*** EXCERPTED DATA Section Begins ***
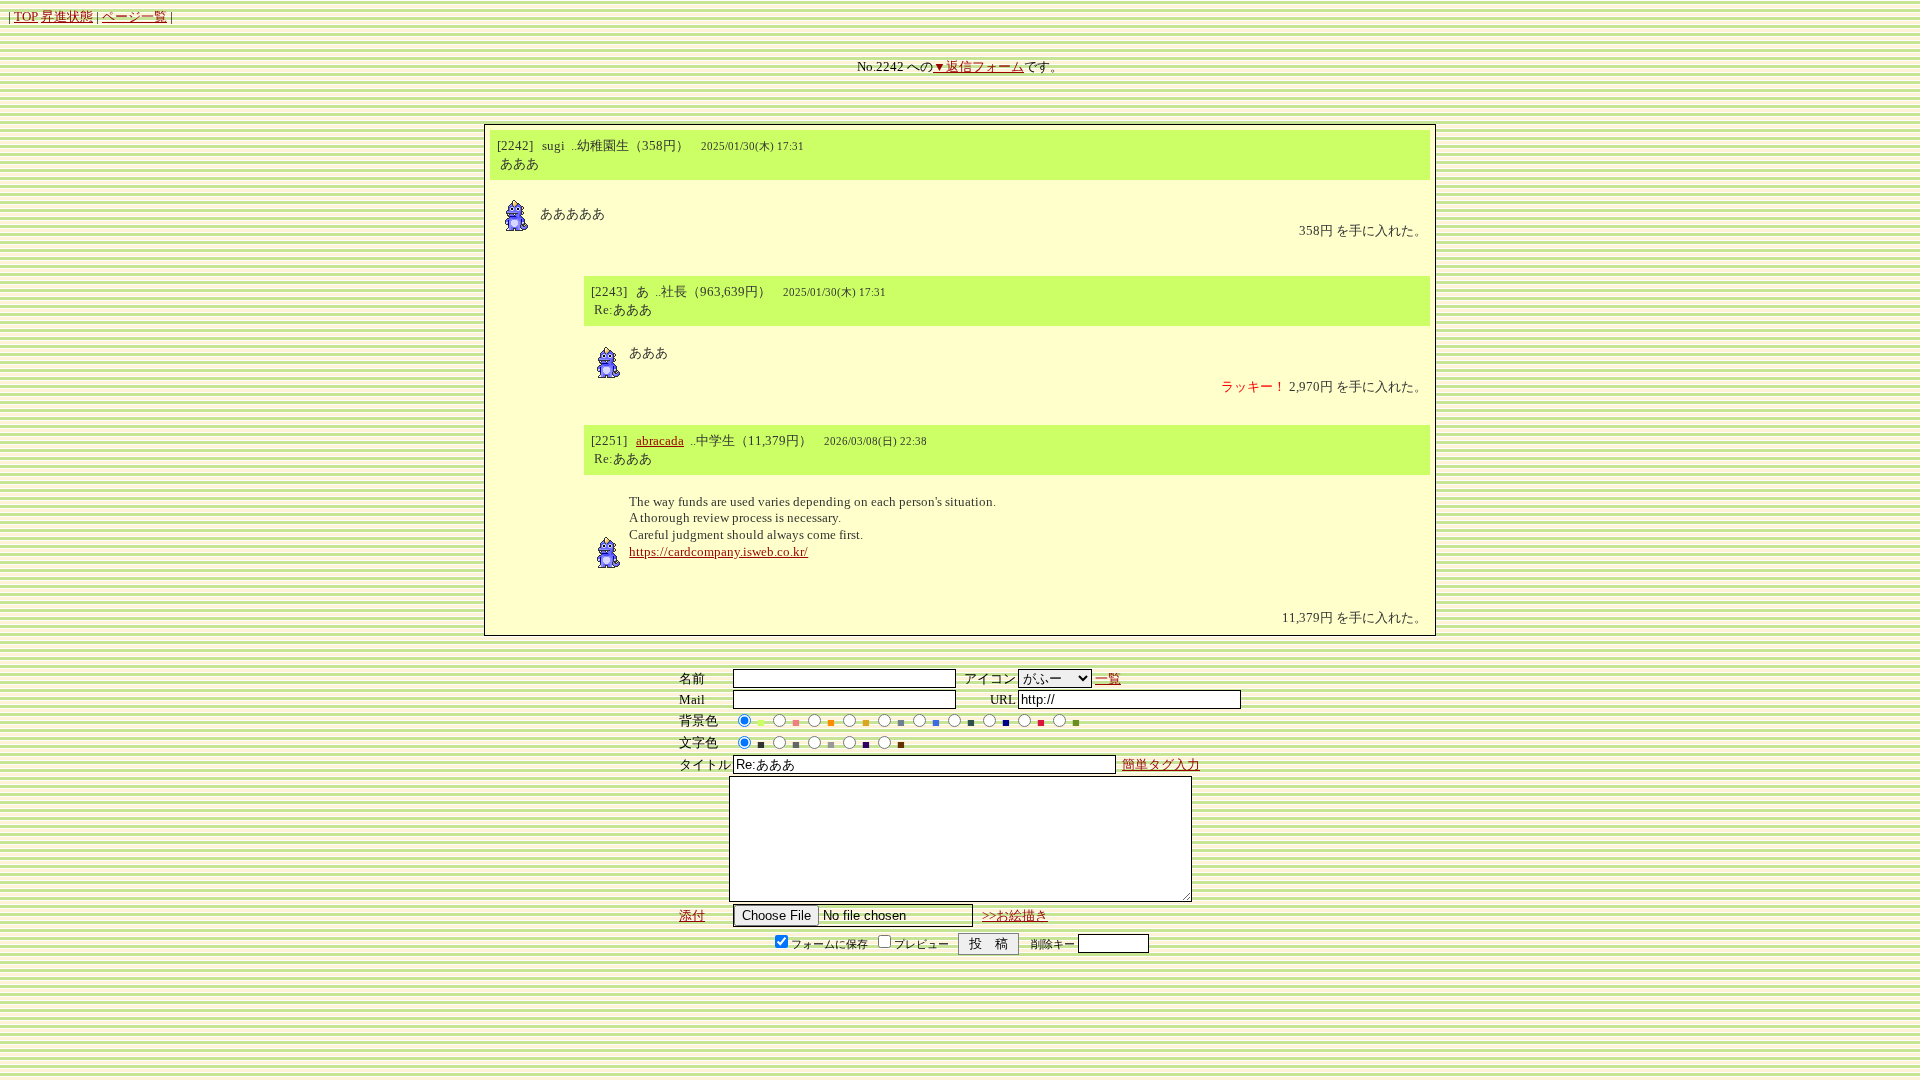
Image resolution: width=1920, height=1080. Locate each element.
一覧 (1108, 678)
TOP (26, 16)
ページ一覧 (134, 16)
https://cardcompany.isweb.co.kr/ (718, 551)
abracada (660, 440)
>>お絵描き (1015, 915)
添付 (692, 915)
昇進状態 (67, 16)
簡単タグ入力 (1161, 764)
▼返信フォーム (978, 66)
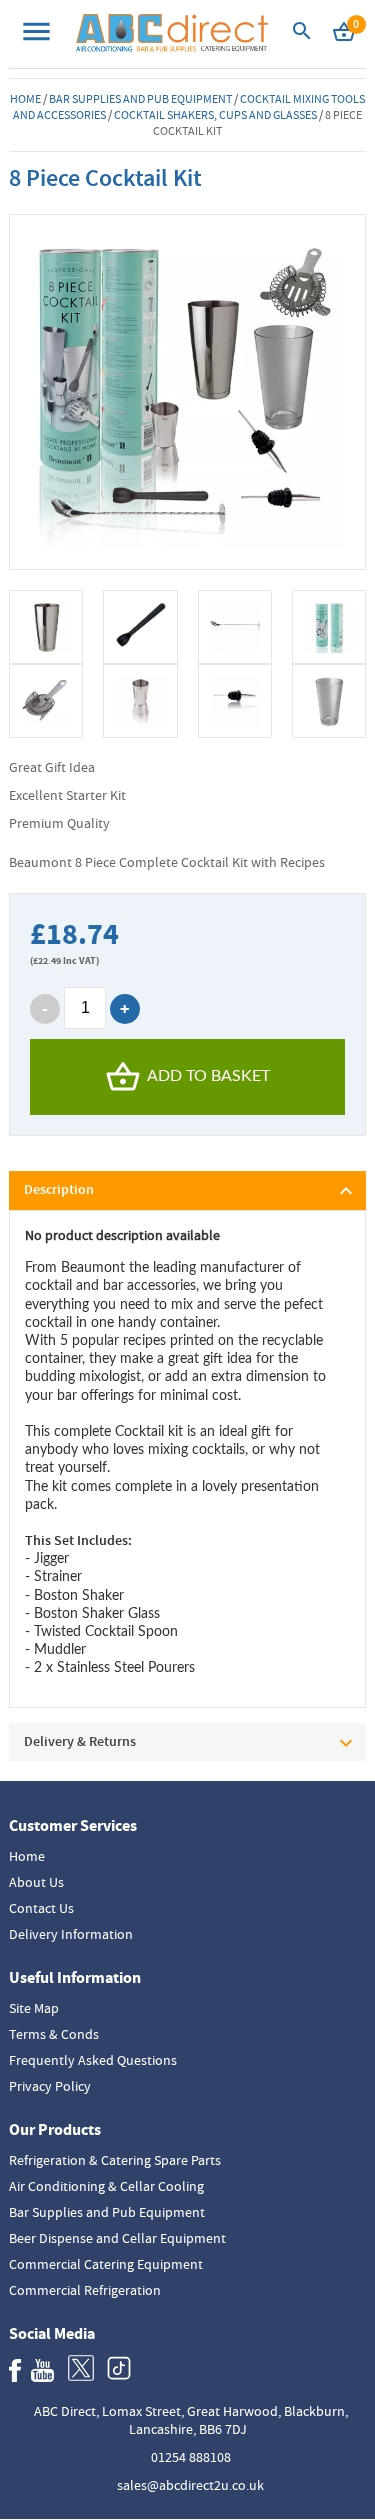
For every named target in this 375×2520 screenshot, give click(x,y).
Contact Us (41, 1908)
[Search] (302, 36)
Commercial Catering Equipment (106, 2264)
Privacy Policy (50, 2086)
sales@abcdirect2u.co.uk (190, 2485)
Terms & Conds (54, 2034)
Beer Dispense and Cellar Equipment (117, 2238)
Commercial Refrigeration (85, 2290)
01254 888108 (191, 2457)
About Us (36, 1882)
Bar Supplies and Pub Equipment (140, 99)
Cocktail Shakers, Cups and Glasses (215, 115)
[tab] (187, 1190)
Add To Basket (208, 1076)
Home (25, 99)
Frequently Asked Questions (93, 2060)
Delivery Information (71, 1934)
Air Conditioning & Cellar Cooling (106, 2186)
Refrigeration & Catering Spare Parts (115, 2160)
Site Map (34, 2008)
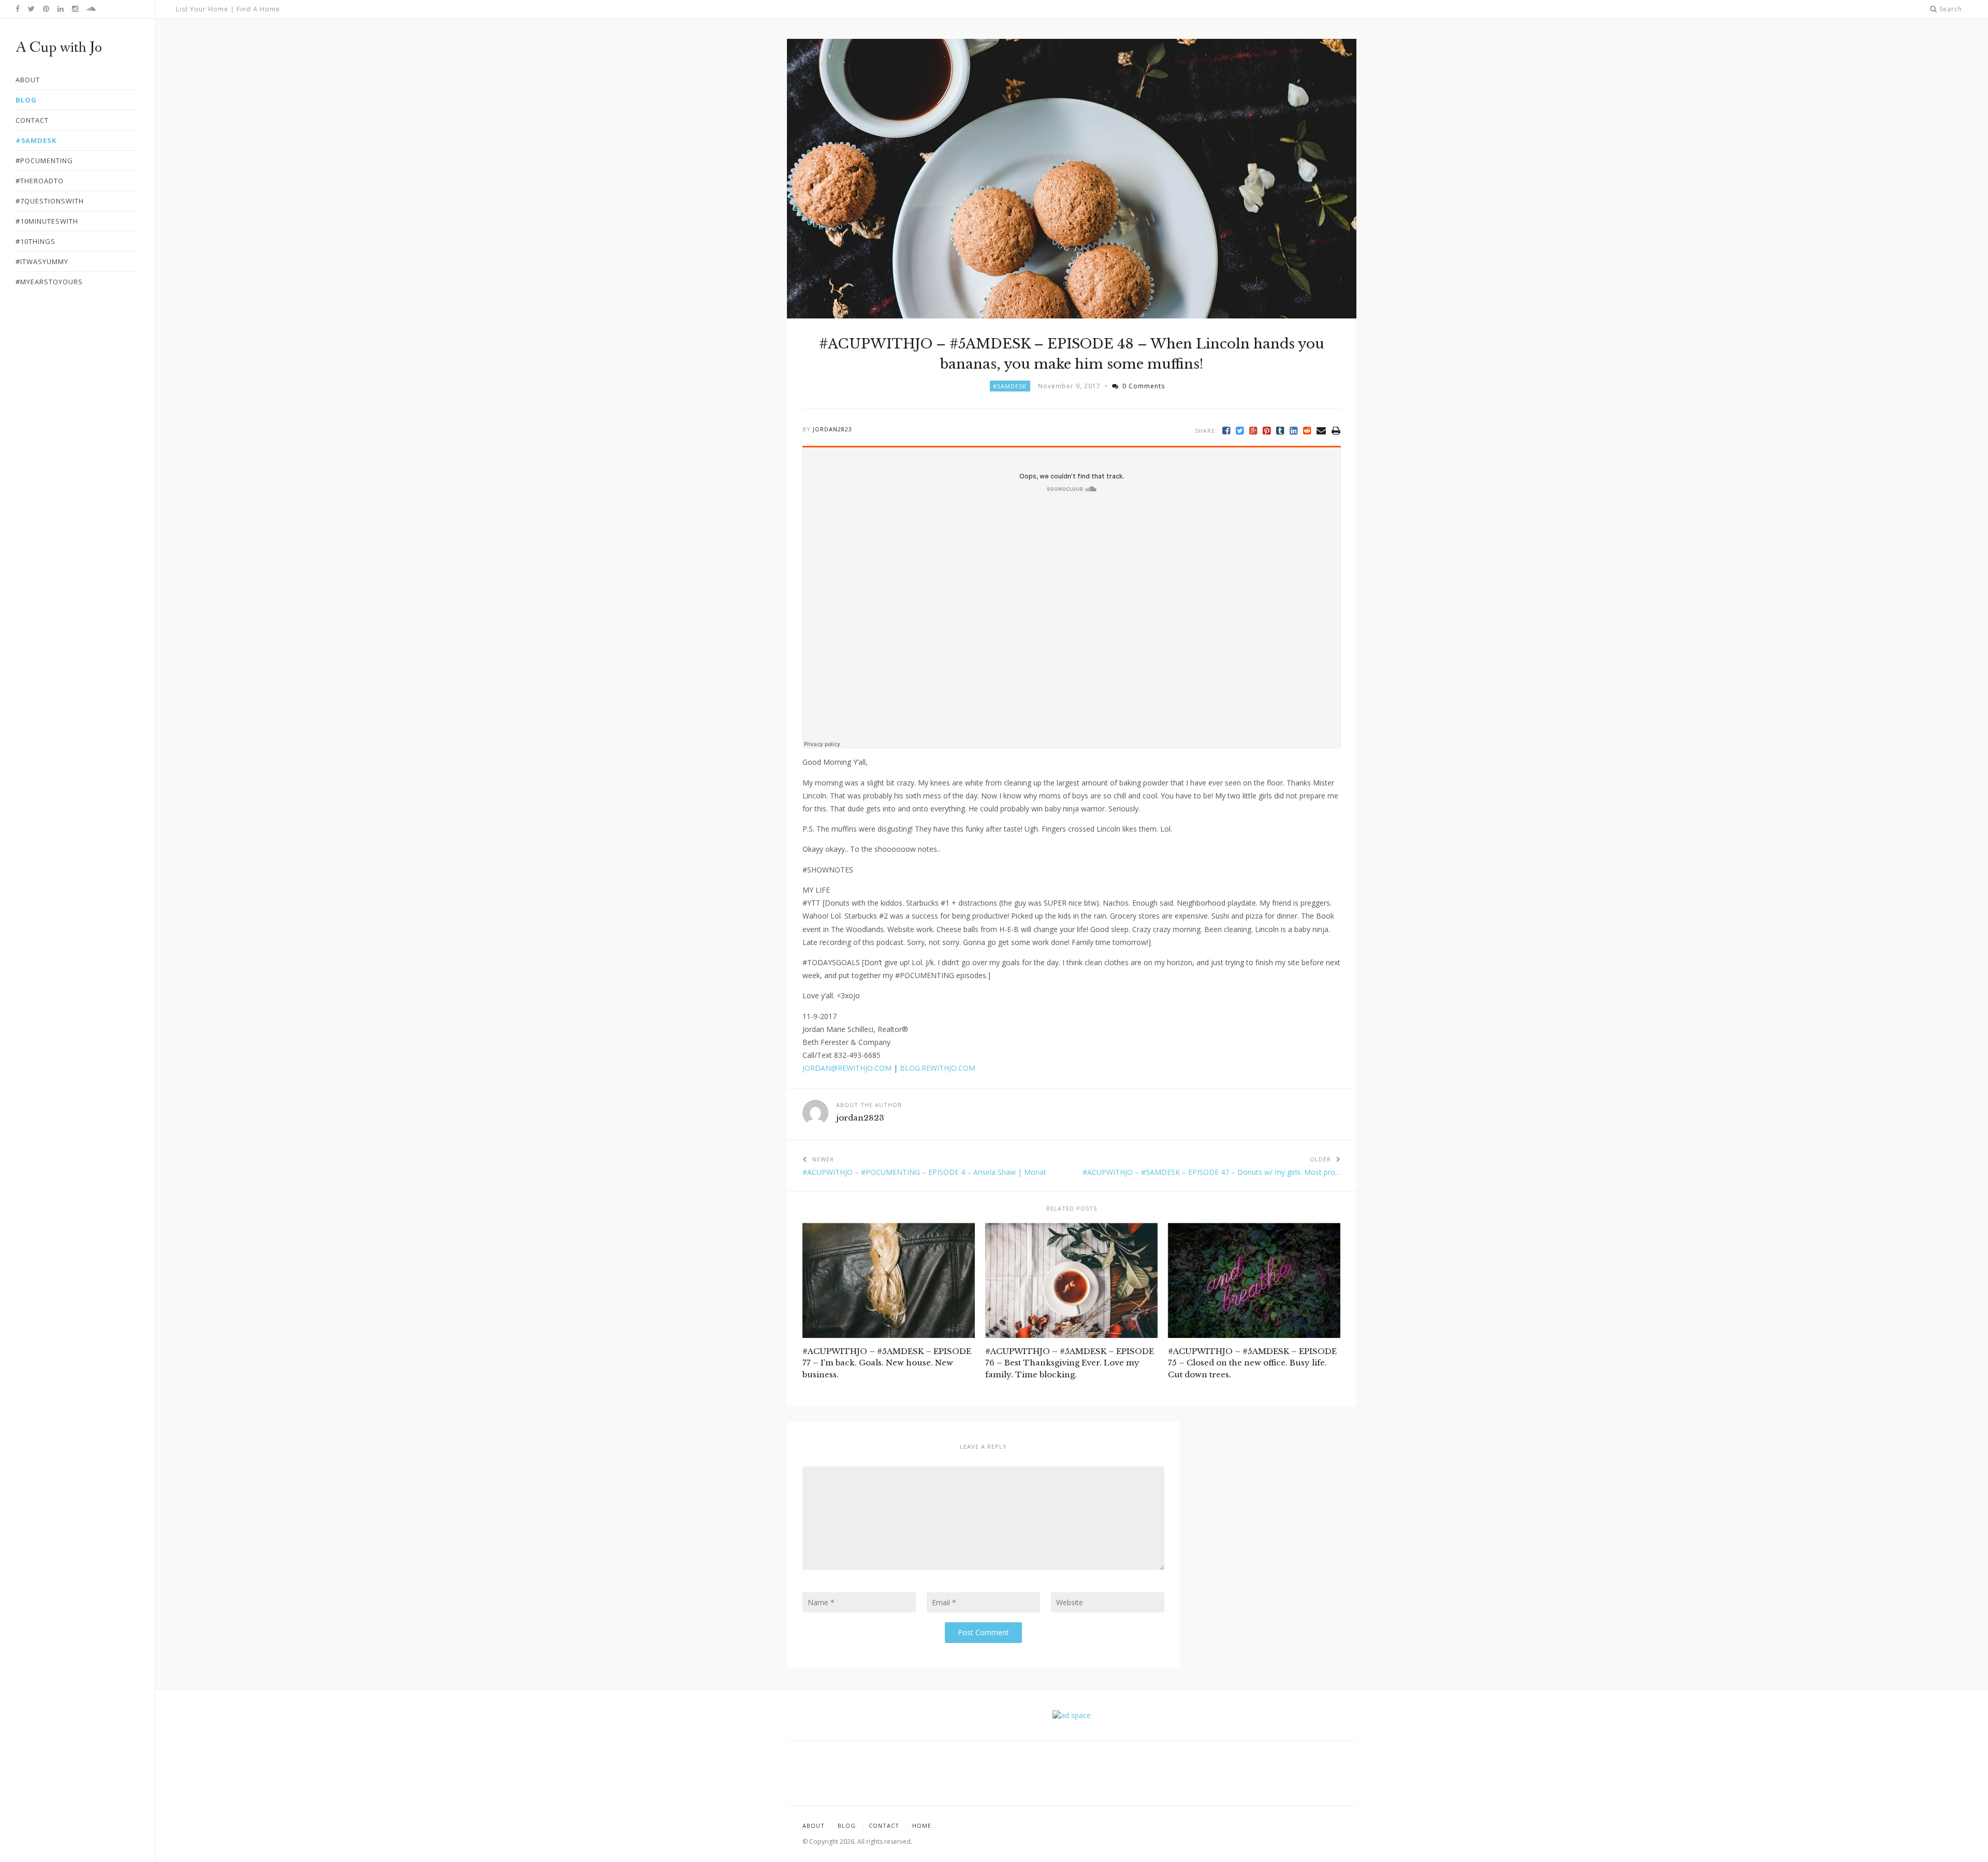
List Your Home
*** EXCERPTED DATA Section Ends ***
TASK BRIEF:
Since the pictures are not wanted, write out the rest of the data exactly as it reads.

RESULT OF THIS EXERCISE:
Image resolution: width=1920, height=1080. Locate each element.
一覧 (1108, 678)
TOP (26, 16)
ページ一覧 (134, 16)
https://cardcompany.isweb.co.kr/ (718, 551)
abracada (660, 440)
>>お絵描き (1015, 915)
添付 (692, 915)
昇進状態 (67, 16)
簡単タグ入力 (1161, 764)
▼返信フォーム (978, 66)
For every named target in this 375×2520 screenshot, give click(x,y).
Contact Us (41, 1908)
[Search] (302, 36)
Commercial Catering Equipment (106, 2264)
Privacy Policy (50, 2086)
sales@abcdirect2u.co.uk (190, 2485)
Terms & Conds (54, 2034)
Beer Dispense and Cellar Equipment (117, 2238)
Commercial Refrigeration (85, 2290)
01254 888108 (191, 2457)
About Us (36, 1882)
Bar Supplies and Pub Equipment (140, 99)
Cocktail Shakers, Cups and Glasses (215, 115)
[tab] (187, 1190)
Add To Basket (208, 1076)
Home (25, 99)
Frequently Asked Questions (93, 2060)
Delivery Information (71, 1934)
Air Conditioning & Cellar Cooling (106, 2186)
Refrigeration & Catering Spare Parts (115, 2160)
Site Map (34, 2008)
List Your Home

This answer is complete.